■ **Given data**:
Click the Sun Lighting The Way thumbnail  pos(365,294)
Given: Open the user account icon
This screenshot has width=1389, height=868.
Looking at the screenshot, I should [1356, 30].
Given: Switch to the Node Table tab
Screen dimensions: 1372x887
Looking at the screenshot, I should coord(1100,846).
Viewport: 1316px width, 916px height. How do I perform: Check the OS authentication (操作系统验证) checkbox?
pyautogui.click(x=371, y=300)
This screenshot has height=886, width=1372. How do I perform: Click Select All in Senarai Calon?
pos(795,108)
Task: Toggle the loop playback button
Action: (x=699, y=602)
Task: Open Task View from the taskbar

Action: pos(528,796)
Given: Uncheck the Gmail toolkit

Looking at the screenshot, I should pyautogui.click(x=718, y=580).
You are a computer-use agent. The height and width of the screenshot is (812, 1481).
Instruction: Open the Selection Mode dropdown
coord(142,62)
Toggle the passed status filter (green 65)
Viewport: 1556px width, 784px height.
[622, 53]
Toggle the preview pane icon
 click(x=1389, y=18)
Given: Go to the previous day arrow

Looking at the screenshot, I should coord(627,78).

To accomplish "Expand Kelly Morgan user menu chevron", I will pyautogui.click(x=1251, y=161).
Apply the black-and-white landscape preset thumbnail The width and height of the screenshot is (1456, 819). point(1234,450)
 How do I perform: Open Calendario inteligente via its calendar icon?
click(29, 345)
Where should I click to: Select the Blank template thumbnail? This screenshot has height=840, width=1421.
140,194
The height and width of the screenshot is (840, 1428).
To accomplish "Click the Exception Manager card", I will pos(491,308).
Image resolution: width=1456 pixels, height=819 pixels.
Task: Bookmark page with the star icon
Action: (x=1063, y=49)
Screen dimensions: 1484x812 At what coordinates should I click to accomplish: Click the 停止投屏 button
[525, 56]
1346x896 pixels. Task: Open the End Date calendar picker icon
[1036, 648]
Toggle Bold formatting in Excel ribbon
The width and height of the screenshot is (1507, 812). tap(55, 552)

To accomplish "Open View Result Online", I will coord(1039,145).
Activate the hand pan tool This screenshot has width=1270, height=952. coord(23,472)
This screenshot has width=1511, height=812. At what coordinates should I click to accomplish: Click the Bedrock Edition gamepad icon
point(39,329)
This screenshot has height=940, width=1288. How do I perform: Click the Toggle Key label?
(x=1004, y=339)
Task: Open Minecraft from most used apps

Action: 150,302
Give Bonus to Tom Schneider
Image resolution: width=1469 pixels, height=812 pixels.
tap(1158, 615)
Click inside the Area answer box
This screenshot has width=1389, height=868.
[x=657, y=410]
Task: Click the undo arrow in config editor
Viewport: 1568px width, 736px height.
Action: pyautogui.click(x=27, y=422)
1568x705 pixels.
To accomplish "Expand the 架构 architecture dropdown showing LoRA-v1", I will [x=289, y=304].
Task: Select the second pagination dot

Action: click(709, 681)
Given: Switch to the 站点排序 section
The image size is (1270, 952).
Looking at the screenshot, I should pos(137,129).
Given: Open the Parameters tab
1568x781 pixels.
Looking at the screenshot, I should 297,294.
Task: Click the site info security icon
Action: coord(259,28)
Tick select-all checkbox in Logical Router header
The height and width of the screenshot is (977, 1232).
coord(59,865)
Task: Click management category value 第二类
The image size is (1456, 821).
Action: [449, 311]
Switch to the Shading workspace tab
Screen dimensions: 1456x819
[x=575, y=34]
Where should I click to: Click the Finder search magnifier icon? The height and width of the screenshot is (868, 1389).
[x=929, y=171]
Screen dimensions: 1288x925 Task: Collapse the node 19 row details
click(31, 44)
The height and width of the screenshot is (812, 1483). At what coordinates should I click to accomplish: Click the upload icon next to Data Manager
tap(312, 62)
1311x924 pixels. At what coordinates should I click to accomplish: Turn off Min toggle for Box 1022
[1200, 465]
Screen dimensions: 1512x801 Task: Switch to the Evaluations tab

■ **Activity**: Reproduce each line of the entries above from the one containing "Task: Click the undo arrow in config editor" through the last, exactly, and no other line.

■ **Response to this task**:
Task: Click the undo arrow in config editor
Viewport: 1568px width, 736px height.
Action: pyautogui.click(x=27, y=422)
1568x705 pixels.
To accomplish "Expand the 架构 architecture dropdown showing LoRA-v1", I will [x=289, y=304].
Task: Select the second pagination dot

Action: click(709, 681)
Given: Switch to the 站点排序 section
The image size is (1270, 952).
Looking at the screenshot, I should pos(137,129).
Given: Open the Parameters tab
1568x781 pixels.
Looking at the screenshot, I should 297,294.
Task: Click the site info security icon
Action: coord(259,28)
Tick select-all checkbox in Logical Router header
The height and width of the screenshot is (977, 1232).
coord(59,865)
Task: Click management category value 第二类
The image size is (1456, 821).
Action: [449, 311]
Switch to the Shading workspace tab
Screen dimensions: 1456x819
[x=575, y=34]
Where should I click to: Click the Finder search magnifier icon? The height and width of the screenshot is (868, 1389).
[x=929, y=171]
Screen dimensions: 1288x925 Task: Collapse the node 19 row details
click(31, 44)
The height and width of the screenshot is (812, 1483). At what coordinates should I click to accomplish: Click the upload icon next to Data Manager
tap(312, 62)
1311x924 pixels. At what coordinates should I click to accomplish: Turn off Min toggle for Box 1022
[1200, 465]
Screen dimensions: 1512x801 Task: Switch to the Evaluations tab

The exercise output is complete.